### Task objective:
All of the records must be repeated exactly.

Pixel coordinate grounding data:

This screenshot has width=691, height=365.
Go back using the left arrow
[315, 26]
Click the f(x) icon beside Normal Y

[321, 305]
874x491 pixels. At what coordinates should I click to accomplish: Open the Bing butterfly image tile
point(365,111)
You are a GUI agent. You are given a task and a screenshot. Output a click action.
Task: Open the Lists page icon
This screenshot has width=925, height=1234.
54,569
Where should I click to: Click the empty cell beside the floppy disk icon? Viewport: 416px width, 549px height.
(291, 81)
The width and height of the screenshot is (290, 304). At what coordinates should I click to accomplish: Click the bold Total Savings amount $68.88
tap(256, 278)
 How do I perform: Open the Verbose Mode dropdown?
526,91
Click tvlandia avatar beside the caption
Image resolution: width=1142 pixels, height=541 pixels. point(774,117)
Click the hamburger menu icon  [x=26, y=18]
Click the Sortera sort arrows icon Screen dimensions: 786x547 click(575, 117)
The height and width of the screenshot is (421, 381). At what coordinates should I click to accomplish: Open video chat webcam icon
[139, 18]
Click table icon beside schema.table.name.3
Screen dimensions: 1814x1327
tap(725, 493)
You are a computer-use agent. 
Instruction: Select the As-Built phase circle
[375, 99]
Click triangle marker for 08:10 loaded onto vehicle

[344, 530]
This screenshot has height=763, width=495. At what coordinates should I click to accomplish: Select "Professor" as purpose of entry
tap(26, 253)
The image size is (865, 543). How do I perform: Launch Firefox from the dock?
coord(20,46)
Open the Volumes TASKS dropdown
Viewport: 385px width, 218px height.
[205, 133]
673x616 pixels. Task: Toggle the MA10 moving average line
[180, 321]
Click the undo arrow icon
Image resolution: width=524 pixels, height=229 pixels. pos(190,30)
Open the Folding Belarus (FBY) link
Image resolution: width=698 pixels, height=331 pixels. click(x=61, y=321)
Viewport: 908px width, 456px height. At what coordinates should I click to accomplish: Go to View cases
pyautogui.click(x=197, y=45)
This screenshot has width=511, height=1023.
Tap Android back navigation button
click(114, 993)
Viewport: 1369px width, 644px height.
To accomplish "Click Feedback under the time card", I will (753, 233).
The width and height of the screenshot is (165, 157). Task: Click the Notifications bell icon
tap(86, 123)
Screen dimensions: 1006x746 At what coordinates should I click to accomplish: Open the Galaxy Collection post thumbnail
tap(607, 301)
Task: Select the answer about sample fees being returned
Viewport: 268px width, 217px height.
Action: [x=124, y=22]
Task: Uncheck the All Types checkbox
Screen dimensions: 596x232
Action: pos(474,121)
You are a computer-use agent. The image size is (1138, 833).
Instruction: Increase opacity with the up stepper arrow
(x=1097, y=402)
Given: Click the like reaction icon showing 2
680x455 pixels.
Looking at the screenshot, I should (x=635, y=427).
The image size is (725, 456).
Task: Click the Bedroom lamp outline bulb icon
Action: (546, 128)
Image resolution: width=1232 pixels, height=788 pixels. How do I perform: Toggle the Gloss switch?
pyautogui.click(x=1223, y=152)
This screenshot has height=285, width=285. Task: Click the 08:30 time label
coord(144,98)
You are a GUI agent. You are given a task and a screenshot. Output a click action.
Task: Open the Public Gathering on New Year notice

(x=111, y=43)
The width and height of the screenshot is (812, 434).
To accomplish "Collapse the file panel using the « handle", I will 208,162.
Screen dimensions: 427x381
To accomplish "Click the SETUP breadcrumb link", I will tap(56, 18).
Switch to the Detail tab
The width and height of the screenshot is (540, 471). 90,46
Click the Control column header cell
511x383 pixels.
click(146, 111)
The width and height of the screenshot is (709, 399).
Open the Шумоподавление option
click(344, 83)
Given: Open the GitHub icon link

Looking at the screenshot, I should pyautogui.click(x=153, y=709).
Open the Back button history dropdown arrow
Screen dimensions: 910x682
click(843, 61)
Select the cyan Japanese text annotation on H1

### Output for this exercise:
This screenshot has width=691, height=365.
Go back using the left arrow
[315, 26]
Click the f(x) icon beside Normal Y

[321, 305]
874x491 pixels. At what coordinates should I click to accomplish: Open the Bing butterfly image tile
point(365,111)
You are a GUI agent. You are given a task and a screenshot. Output a click action.
Task: Open the Lists page icon
This screenshot has width=925, height=1234.
54,569
Where should I click to: Click the empty cell beside the floppy disk icon? Viewport: 416px width, 549px height.
(291, 81)
The width and height of the screenshot is (290, 304). At what coordinates should I click to accomplish: Click the bold Total Savings amount $68.88
tap(256, 278)
 How do I perform: Open the Verbose Mode dropdown?
526,91
Click tvlandia avatar beside the caption
Image resolution: width=1142 pixels, height=541 pixels. point(774,117)
Click the hamburger menu icon  [x=26, y=18]
Click the Sortera sort arrows icon Screen dimensions: 786x547 click(575, 117)
The height and width of the screenshot is (421, 381). At what coordinates should I click to accomplish: Open video chat webcam icon
[139, 18]
Click table icon beside schema.table.name.3
Screen dimensions: 1814x1327
tap(725, 493)
You are a computer-use agent. 
Instruction: Select the As-Built phase circle
[375, 99]
Click triangle marker for 08:10 loaded onto vehicle

[344, 530]
This screenshot has height=763, width=495. At what coordinates should I click to accomplish: Select "Professor" as purpose of entry
tap(26, 253)
The image size is (865, 543). How do I perform: Launch Firefox from the dock?
coord(20,46)
Open the Volumes TASKS dropdown
Viewport: 385px width, 218px height.
[205, 133]
673x616 pixels. Task: Toggle the MA10 moving average line
[180, 321]
Click the undo arrow icon
Image resolution: width=524 pixels, height=229 pixels. pos(190,30)
Open the Folding Belarus (FBY) link
Image resolution: width=698 pixels, height=331 pixels. click(x=61, y=321)
Viewport: 908px width, 456px height. At what coordinates should I click to accomplish: Go to View cases
pyautogui.click(x=197, y=45)
This screenshot has width=511, height=1023.
Tap Android back navigation button
click(114, 993)
Viewport: 1369px width, 644px height.
To accomplish "Click Feedback under the time card", I will (753, 233).
The width and height of the screenshot is (165, 157). Task: Click the Notifications bell icon
tap(86, 123)
Screen dimensions: 1006x746 At what coordinates should I click to accomplish: Open the Galaxy Collection post thumbnail
tap(607, 301)
Task: Select the answer about sample fees being returned
Viewport: 268px width, 217px height.
Action: [x=124, y=22]
Task: Uncheck the All Types checkbox
Screen dimensions: 596x232
Action: pos(474,121)
You are a computer-use agent. The image size is (1138, 833).
Instruction: Increase opacity with the up stepper arrow
(x=1097, y=402)
Given: Click the like reaction icon showing 2
680x455 pixels.
Looking at the screenshot, I should (x=635, y=427).
The image size is (725, 456).
Task: Click the Bedroom lamp outline bulb icon
Action: (546, 128)
Image resolution: width=1232 pixels, height=788 pixels. How do I perform: Toggle the Gloss switch?
pyautogui.click(x=1223, y=152)
This screenshot has height=285, width=285. Task: Click the 08:30 time label
coord(144,98)
You are a GUI agent. You are given a task and a screenshot. Output a click action.
Task: Open the Public Gathering on New Year notice

(x=111, y=43)
The width and height of the screenshot is (812, 434).
To accomplish "Collapse the file panel using the « handle", I will 208,162.
Screen dimensions: 427x381
To accomplish "Click the SETUP breadcrumb link", I will tap(56, 18).
Switch to the Detail tab
The width and height of the screenshot is (540, 471). 90,46
Click the Control column header cell
511x383 pixels.
click(146, 111)
The width and height of the screenshot is (709, 399).
Open the Шумоподавление option
click(344, 83)
Given: Open the GitHub icon link

Looking at the screenshot, I should pyautogui.click(x=153, y=709).
Open the Back button history dropdown arrow
Screen dimensions: 910x682
click(843, 61)
Select the cyan Japanese text annotation on H1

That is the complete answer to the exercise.